## [Task prompt]
Wherever a line of the records contains "item", copy that line.

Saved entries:
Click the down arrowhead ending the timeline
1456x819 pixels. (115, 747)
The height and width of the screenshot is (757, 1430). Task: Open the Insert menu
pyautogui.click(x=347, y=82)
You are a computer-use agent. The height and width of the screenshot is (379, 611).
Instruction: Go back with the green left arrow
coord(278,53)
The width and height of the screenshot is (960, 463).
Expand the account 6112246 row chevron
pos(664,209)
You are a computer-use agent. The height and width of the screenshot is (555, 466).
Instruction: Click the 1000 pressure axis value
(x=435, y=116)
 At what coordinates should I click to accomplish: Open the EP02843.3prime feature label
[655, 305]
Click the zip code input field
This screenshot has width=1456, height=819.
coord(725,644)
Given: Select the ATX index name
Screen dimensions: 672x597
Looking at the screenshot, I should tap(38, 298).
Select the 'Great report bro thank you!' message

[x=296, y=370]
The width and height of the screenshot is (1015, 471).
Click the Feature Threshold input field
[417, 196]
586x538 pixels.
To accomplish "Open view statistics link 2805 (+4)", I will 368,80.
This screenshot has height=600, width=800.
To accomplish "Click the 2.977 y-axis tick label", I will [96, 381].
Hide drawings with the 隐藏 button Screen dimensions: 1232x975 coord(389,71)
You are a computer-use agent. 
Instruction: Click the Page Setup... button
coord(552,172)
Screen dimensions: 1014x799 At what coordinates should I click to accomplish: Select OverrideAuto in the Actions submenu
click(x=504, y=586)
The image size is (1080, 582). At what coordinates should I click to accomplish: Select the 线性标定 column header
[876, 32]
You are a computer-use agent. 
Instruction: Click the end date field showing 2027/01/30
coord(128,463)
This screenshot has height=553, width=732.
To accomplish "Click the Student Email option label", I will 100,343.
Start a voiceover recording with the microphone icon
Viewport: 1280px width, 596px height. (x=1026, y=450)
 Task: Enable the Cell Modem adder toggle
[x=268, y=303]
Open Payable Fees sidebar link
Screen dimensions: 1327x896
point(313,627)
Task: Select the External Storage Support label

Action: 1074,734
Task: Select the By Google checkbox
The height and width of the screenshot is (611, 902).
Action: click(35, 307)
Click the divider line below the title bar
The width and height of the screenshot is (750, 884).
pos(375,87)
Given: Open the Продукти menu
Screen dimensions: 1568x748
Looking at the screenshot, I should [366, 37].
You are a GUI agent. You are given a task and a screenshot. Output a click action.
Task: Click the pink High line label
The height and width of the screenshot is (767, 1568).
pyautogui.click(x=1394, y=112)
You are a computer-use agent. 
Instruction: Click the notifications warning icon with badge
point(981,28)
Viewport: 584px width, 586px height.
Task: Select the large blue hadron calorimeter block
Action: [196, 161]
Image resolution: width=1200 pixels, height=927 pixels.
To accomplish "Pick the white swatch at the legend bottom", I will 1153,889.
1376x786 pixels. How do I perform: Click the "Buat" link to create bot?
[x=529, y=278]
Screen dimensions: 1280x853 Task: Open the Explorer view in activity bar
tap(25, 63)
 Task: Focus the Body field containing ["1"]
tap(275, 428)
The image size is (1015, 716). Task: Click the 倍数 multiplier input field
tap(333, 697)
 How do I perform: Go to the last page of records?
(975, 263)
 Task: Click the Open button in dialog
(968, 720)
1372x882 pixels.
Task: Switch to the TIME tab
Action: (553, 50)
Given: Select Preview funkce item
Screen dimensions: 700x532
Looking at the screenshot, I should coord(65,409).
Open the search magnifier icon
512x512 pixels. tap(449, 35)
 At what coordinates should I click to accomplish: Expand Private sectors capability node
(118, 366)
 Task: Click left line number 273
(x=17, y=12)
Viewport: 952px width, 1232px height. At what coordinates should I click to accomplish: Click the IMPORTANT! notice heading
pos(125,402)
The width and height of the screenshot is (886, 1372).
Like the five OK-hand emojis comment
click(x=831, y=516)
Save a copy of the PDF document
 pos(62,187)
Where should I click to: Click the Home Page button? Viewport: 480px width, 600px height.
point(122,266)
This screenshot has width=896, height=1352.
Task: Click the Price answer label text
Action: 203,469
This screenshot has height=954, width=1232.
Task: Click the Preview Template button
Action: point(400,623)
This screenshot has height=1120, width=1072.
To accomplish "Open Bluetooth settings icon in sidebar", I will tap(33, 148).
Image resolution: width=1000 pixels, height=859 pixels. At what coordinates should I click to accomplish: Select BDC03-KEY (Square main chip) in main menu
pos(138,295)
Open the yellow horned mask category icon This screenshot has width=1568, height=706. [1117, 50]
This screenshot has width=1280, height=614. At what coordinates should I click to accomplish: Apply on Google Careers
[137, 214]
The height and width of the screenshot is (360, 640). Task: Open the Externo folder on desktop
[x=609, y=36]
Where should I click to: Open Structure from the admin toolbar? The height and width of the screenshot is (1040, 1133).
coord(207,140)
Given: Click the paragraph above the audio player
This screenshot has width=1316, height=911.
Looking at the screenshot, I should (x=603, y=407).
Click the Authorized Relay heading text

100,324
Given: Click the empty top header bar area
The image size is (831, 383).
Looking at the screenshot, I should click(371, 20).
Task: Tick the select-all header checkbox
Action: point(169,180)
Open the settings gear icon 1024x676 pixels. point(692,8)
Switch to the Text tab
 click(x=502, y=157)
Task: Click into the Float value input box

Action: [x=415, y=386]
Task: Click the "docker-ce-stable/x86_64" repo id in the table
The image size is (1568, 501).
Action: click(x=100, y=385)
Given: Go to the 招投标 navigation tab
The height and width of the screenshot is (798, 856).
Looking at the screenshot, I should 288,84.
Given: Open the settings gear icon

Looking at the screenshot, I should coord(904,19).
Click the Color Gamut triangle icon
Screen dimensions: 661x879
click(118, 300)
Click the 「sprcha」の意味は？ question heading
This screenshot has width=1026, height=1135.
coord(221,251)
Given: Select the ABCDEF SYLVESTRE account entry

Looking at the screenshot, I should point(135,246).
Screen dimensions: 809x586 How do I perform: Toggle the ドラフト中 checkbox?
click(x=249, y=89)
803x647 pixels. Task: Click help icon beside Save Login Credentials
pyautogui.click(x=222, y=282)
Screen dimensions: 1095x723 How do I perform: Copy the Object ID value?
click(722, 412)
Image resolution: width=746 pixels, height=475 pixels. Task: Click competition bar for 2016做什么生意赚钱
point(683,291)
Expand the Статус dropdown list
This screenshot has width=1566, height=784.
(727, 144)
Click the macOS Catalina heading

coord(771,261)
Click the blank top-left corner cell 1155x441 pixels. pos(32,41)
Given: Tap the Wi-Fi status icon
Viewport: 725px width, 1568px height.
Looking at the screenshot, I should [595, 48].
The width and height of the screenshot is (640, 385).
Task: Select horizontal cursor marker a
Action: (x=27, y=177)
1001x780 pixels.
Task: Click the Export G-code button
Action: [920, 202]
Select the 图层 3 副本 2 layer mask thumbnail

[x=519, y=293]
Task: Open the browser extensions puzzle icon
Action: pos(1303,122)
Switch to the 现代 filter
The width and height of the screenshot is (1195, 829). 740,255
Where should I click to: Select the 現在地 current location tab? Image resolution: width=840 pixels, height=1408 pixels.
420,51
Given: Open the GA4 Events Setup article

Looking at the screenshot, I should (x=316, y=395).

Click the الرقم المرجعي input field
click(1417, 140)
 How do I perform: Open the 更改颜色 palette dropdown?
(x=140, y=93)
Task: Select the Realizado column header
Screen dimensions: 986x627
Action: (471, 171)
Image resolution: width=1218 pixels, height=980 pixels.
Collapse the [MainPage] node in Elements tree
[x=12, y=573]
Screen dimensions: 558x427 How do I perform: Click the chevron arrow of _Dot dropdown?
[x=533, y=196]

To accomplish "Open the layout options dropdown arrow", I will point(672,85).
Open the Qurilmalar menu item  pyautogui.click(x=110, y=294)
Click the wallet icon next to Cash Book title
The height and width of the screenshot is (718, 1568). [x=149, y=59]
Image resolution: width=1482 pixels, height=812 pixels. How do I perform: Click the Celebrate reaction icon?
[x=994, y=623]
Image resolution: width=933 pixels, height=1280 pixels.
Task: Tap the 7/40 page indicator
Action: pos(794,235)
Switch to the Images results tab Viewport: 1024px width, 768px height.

## [Your solution]
Given: Select Preview funkce item
Open the Qurilmalar menu item  pyautogui.click(x=110, y=294)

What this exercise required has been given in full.